§ **SEITENAUSZUG**:
● ● ●
Schönberger Osterfladen
Die Schönberger Osterfladen wurden jahrhundertelang bis zum Zweiten Weltkrieg an eine feste Anzahl von Empfängern im Ratzeburger Land und in die Hansestadt Lübeck geliefert.
Geschichte
Schönberg (Mecklenburg) war seit dem Anfang des 14. Jahrhunderts die Residenzstadt der Bischöfe von Ratzeburg. Der Bischof von Ratzeburg ließ jeweils zum Osterfest Osterfladen an bestimmte Personen in seinem Hochstift und in Lübeck liefern. Der ursprünglich religiöse Brauch wandelte sich im Laufe der Zeit zu einer Art Naturalien-Abgabe. Das Hochstift Ratzeburg kam nach dem Dreißigjährigen Krieg als Fürstentum Ratzeburg an Mecklenburg und gehörte ab 1701 zum Herzogtum Mecklenburg-Strelitz. Der Brauch wurde als auf dem Territorium liegende Last als staatliche Verpflichtung von Mecklenburg-Strelitz übernommen.
● ● ●
§ **ANGEZEIGTE DATEN**:
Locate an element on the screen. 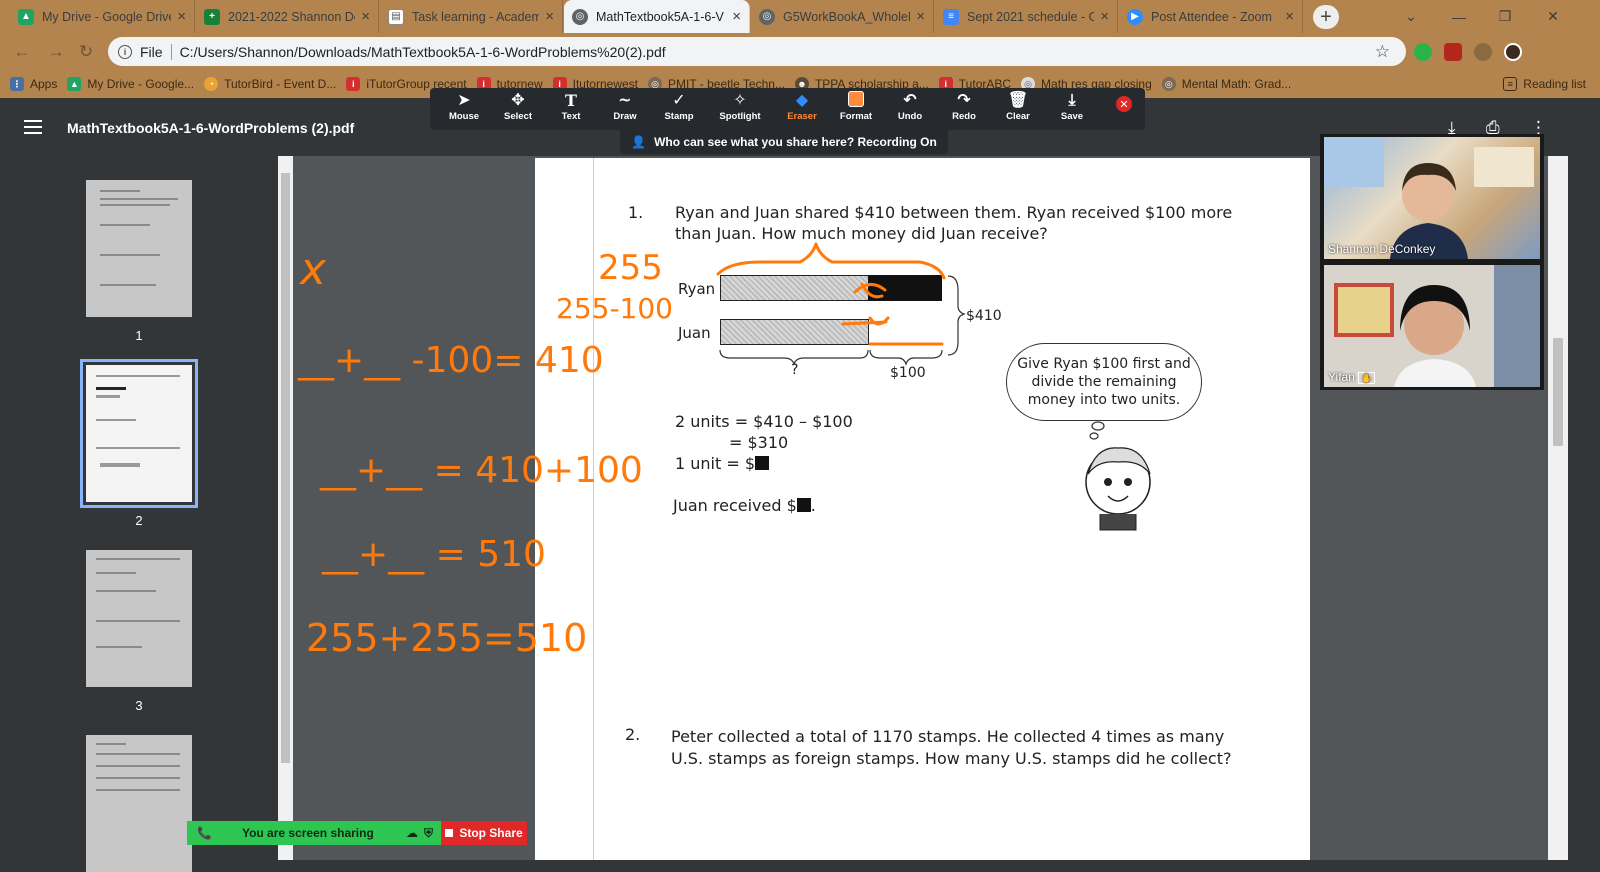 This screenshot has height=872, width=1600. work-line-2: = $310 is located at coordinates (759, 442).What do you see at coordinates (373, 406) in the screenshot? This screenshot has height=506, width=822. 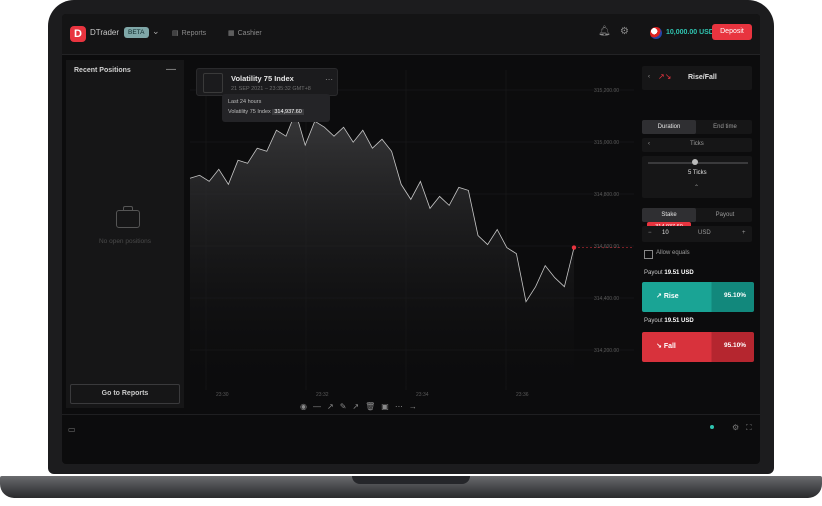 I see `delete-icon: 🗑︎` at bounding box center [373, 406].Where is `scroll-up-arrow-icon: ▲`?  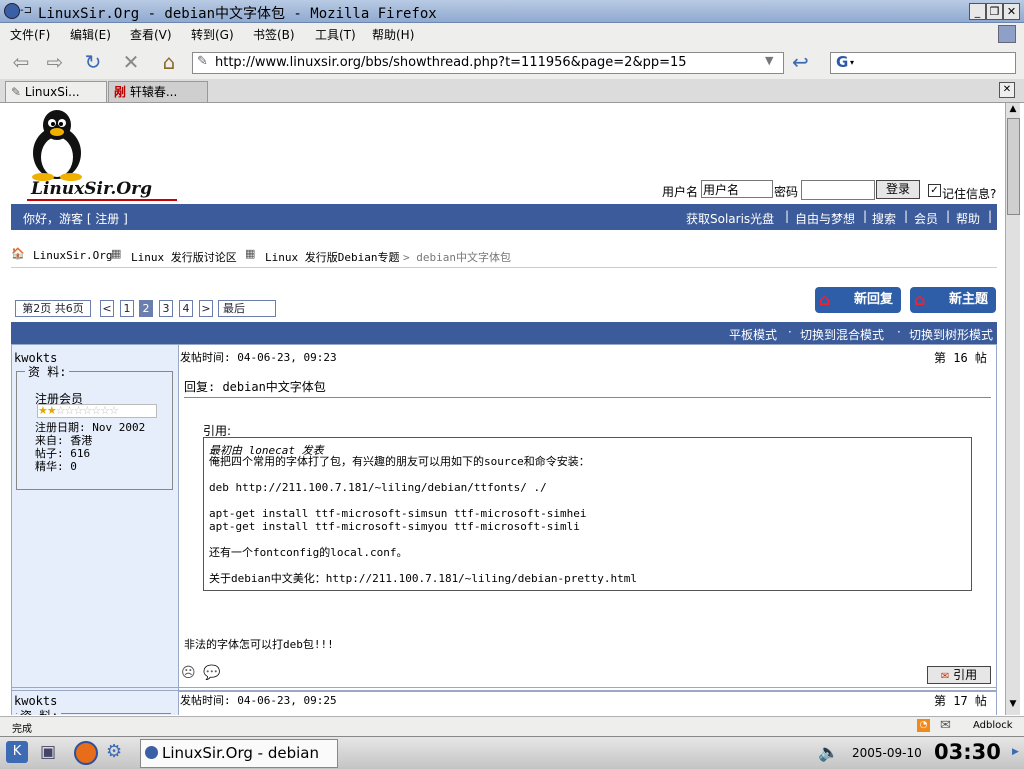
scroll-up-arrow-icon: ▲ is located at coordinates (1013, 110).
● ● ●
§ **AUFGABENSTELLUNG**: Übersetzen Sie diesen Satz aus dem Text über die Schönberger Osterfladen ins Englische: „Der ursprünglich religiöse Brauch wandelte sich im Laufe der Zeit zu einer Art Naturalien-Abgabe.“ Verwenden Sie ausschließlich den Text.

§ **LÖSUNG**: The originally religious custom changed over time into a kind of payment in kind.